A University of Windsor professor says the culture of sport needs to change.

"Sport is the dinosaur of equity in our social institutions and we need to take a good look at that because men who respect women aren't going to abuse women," said Marge Holman, has done extensive research into the relationship between men and women in sports.

The Ontario Hockey League, for example, currently has four players facing charges of sexual assault. None of the allegations have been proven in court.

Holman said the violence inherent in hockey extends to violence against women, casting women in what she calls "an almost service role."

"And then it's a culture where there's a sense of entitlement," she said. "We glorify these young men. They're not men yet, they're kids still. So 16-, 18-, 20-year-olds are being glorified and don't know how to deal with it."

Holman said the old excuse of "boys will be boys," used by some, is not good enough to justify some actions.

She said it's up to the fans who glorify the players to help change the behaviour.

For some young athletes, the experience can be overwhelming. Others, who are able to keep things in perspective and in control, view the fame as simply fun.

Joe Byrne of Woodslee, Ont., south of Windsor, played two seasons in the OHL, including a stint with the Plymouth Whalers.

"It was fun at the time, I went back to Plymouth about five years ago to watch a game and saw someone walking around with my jersey on," he said before laughing.

Byrne said the change in life was "night-and-day" when he made the OHL.

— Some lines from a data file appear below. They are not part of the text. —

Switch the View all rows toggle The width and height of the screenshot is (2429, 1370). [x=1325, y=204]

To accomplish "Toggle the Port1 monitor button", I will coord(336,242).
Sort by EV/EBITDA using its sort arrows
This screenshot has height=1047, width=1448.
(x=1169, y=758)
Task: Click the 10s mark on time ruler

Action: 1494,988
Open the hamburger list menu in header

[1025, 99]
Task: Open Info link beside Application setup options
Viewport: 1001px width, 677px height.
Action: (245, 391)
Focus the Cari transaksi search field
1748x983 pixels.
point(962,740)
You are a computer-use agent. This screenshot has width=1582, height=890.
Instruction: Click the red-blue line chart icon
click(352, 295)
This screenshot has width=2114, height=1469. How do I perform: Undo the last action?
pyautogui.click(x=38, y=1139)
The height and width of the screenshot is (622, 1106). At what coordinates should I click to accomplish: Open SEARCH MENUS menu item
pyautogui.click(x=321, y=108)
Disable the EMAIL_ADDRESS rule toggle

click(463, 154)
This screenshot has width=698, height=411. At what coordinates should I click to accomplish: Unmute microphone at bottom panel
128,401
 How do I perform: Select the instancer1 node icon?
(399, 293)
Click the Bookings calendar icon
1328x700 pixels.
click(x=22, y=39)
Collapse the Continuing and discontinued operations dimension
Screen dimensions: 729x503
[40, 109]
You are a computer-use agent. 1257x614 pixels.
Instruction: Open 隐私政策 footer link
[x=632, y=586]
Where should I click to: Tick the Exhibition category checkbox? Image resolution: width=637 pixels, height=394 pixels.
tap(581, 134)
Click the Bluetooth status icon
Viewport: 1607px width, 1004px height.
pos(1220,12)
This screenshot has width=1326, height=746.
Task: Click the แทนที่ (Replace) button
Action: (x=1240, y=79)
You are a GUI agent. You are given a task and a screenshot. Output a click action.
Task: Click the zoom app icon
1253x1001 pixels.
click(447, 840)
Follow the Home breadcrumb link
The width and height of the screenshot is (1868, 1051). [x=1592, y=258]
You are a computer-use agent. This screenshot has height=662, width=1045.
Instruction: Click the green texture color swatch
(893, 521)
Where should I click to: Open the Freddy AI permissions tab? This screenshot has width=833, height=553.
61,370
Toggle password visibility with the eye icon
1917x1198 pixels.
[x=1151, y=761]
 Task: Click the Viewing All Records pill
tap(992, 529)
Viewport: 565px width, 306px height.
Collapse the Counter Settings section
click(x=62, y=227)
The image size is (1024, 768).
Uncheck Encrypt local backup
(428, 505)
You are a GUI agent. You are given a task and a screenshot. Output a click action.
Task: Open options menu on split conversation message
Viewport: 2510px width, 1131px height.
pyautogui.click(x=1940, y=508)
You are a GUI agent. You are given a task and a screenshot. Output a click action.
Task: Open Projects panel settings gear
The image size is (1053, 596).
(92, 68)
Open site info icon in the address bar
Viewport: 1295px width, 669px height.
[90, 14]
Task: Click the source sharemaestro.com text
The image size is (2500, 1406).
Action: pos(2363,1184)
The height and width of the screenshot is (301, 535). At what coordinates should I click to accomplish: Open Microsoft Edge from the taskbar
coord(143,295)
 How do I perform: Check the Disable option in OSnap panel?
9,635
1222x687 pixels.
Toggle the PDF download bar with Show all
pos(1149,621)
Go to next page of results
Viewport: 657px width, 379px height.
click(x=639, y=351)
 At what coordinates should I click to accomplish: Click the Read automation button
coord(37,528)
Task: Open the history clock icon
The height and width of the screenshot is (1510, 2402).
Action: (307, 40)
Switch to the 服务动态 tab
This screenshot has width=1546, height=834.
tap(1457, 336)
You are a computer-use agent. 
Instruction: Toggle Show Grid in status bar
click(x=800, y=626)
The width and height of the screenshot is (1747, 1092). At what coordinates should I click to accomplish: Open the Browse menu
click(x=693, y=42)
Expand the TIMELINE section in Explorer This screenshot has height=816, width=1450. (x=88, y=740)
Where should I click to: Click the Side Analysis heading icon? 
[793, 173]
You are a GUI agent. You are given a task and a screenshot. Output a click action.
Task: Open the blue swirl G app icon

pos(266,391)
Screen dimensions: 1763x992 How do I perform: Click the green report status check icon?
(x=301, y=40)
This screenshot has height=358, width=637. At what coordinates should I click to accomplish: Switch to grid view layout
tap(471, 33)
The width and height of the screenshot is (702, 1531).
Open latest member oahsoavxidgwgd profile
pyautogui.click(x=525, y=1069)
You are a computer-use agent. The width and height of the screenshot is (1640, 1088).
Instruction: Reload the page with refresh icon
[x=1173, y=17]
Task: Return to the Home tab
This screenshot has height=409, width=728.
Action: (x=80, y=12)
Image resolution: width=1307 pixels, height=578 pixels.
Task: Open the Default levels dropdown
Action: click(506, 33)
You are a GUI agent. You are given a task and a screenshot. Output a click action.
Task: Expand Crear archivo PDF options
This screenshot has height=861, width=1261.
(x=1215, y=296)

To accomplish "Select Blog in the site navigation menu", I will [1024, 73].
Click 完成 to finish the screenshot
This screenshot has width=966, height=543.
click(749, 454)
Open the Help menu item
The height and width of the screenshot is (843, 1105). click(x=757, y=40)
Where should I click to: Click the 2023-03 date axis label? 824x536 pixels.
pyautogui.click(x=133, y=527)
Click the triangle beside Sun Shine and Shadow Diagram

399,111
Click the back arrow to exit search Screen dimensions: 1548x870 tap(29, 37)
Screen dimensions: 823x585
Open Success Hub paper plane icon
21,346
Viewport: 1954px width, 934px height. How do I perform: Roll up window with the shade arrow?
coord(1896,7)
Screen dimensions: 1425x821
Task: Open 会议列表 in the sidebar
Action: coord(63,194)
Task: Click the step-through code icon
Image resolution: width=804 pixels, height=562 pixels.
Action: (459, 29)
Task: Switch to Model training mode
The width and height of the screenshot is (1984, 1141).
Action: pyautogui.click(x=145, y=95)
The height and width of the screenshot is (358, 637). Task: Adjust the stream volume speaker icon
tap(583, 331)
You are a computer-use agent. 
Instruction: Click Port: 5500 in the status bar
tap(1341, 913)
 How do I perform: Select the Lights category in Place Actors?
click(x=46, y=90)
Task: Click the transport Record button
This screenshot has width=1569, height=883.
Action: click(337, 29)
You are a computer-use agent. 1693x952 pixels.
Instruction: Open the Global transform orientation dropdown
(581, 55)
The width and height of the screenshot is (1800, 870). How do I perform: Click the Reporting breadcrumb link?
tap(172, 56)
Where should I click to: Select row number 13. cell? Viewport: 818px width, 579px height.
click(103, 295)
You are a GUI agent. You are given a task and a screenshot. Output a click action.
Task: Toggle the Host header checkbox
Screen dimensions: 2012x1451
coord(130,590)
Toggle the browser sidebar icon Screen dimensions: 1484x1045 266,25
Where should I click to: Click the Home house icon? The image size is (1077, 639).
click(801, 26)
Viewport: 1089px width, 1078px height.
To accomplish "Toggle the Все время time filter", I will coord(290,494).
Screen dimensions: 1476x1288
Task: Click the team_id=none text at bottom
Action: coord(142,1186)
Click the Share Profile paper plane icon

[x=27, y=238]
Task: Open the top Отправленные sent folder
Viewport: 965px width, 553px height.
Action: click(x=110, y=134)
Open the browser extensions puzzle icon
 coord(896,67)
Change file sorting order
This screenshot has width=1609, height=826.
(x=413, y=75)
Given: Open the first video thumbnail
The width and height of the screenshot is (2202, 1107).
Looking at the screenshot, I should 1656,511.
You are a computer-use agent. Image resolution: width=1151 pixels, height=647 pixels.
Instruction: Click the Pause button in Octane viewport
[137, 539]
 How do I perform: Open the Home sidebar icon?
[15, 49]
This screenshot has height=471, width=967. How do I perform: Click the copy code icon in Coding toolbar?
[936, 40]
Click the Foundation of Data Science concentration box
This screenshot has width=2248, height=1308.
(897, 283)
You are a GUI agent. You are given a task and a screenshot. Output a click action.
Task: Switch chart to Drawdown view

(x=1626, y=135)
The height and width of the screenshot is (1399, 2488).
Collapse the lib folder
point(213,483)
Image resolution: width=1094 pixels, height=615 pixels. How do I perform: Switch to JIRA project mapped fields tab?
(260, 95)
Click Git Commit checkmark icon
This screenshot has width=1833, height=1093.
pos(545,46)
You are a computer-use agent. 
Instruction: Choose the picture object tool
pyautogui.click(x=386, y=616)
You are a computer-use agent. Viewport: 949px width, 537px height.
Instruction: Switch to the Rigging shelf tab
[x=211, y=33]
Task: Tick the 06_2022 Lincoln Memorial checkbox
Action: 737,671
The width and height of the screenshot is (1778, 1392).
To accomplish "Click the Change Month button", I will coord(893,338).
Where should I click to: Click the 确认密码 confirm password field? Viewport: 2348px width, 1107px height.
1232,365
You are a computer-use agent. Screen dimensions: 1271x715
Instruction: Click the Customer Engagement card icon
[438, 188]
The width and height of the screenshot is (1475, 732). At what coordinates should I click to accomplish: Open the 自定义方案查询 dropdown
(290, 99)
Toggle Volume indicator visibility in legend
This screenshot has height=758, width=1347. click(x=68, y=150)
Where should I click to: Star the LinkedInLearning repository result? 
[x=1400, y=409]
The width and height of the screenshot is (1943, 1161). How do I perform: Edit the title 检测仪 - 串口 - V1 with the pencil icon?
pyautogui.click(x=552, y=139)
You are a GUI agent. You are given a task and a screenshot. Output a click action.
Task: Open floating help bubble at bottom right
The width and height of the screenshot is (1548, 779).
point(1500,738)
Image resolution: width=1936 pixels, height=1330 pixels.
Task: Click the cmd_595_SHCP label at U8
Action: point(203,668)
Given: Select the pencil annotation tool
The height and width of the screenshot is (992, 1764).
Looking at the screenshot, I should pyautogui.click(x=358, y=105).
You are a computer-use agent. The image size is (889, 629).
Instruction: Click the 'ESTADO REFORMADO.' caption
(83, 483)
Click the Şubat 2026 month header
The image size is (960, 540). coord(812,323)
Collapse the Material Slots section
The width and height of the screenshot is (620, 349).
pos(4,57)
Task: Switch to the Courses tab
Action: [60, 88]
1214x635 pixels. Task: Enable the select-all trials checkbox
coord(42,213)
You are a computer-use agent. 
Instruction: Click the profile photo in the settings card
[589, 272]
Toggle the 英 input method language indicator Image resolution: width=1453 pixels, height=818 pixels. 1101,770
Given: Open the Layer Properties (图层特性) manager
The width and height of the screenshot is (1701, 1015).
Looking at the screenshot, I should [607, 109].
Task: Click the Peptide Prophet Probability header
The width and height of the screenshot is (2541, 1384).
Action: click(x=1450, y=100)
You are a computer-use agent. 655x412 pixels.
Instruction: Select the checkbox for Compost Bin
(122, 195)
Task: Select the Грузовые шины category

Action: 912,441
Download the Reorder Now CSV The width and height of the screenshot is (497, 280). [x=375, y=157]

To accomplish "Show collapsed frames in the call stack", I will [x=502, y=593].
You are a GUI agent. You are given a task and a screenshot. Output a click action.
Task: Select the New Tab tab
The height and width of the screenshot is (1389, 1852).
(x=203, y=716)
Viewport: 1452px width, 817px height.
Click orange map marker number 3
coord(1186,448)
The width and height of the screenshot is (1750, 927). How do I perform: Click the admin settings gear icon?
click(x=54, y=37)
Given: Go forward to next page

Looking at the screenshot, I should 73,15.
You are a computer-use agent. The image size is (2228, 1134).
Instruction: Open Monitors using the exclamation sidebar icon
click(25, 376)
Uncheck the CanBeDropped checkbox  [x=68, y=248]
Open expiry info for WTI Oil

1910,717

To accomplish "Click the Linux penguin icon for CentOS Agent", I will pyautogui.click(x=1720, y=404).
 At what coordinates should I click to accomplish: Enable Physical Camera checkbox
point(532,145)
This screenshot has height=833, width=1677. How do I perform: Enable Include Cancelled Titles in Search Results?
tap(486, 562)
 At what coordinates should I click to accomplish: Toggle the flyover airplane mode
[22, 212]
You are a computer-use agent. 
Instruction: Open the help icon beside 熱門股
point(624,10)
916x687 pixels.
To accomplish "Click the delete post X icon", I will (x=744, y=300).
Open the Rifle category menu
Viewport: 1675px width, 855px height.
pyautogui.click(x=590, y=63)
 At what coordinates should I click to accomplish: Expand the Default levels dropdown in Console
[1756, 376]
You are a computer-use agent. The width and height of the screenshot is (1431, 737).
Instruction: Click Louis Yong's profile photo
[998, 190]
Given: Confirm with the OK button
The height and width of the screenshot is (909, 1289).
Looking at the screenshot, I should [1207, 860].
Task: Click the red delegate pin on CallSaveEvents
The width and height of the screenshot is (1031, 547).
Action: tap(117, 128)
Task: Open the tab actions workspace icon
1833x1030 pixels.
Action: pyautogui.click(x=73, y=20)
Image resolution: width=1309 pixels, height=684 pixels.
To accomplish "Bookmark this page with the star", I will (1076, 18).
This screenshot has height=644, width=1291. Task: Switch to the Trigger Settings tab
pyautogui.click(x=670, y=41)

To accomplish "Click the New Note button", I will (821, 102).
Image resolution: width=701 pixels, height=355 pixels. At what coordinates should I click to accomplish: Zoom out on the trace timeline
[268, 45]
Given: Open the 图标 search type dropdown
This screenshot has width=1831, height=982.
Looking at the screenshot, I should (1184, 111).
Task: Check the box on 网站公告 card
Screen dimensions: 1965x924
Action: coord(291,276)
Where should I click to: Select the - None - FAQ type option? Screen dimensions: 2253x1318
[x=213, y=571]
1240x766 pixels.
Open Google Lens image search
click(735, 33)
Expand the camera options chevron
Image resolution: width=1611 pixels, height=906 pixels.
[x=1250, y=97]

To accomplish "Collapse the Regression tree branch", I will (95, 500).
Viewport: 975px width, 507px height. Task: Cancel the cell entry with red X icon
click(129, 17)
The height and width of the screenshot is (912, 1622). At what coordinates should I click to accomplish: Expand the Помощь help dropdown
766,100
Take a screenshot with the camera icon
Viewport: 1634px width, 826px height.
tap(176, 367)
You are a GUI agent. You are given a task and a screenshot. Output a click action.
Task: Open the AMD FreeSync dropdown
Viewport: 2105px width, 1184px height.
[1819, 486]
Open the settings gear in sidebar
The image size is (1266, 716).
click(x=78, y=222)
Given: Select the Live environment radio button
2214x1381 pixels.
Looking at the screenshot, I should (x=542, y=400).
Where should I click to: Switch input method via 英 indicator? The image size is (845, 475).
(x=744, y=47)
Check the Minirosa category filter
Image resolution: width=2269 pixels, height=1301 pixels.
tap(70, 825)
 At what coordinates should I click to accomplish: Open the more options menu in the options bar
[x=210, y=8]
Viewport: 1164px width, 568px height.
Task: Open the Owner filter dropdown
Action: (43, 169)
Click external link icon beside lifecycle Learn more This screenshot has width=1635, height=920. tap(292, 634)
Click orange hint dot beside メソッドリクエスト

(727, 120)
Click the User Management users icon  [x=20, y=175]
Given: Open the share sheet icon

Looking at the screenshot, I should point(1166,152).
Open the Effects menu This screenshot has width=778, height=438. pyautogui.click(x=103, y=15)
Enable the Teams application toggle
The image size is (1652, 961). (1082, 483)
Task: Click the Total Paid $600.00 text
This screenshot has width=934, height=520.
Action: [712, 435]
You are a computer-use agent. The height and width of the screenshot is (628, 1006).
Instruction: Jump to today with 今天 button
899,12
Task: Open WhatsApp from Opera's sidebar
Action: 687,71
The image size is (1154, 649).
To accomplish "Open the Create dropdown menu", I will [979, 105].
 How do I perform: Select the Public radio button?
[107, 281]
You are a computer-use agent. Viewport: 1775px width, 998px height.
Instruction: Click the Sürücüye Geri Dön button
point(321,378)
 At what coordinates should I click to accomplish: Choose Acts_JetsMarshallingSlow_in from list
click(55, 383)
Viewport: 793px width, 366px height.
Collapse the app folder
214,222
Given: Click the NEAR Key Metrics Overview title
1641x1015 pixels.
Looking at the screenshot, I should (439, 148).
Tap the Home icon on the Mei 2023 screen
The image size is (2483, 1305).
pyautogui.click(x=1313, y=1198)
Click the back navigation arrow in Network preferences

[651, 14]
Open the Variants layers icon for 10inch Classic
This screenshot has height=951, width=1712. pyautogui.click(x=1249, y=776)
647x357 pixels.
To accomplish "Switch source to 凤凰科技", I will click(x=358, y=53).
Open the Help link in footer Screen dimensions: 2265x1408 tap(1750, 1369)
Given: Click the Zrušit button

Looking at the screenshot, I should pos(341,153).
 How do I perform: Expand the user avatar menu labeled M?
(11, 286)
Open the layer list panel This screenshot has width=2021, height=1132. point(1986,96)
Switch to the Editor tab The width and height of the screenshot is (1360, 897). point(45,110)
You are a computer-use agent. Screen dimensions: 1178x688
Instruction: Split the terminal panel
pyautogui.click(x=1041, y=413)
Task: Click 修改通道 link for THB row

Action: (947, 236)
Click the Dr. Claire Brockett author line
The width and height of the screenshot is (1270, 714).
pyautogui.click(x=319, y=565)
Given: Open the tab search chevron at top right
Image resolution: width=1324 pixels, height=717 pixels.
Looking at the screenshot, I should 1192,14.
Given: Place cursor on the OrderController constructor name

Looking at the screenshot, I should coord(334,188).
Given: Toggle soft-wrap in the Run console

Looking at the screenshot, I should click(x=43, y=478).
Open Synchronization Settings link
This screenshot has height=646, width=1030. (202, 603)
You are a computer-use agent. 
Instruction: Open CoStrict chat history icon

"I remember walking out for the first game I played and there was a good 100 people — 100 girls anyways — and a couple parents and families, too, waiting outside," Byrne said.

Holman said that from a young age, star athletes are idolized and protected. That leads to a dangerous culture, she said.

"Males get their glory through sport, whereas women get their glory through these males," she said. "So it creates a hierarchy that puts females at a disadvantage and males at an advantage."

The Ontario Hockey League had no immediate comment to CBC News when asked about league policy when it comes to off-ice code of conduct.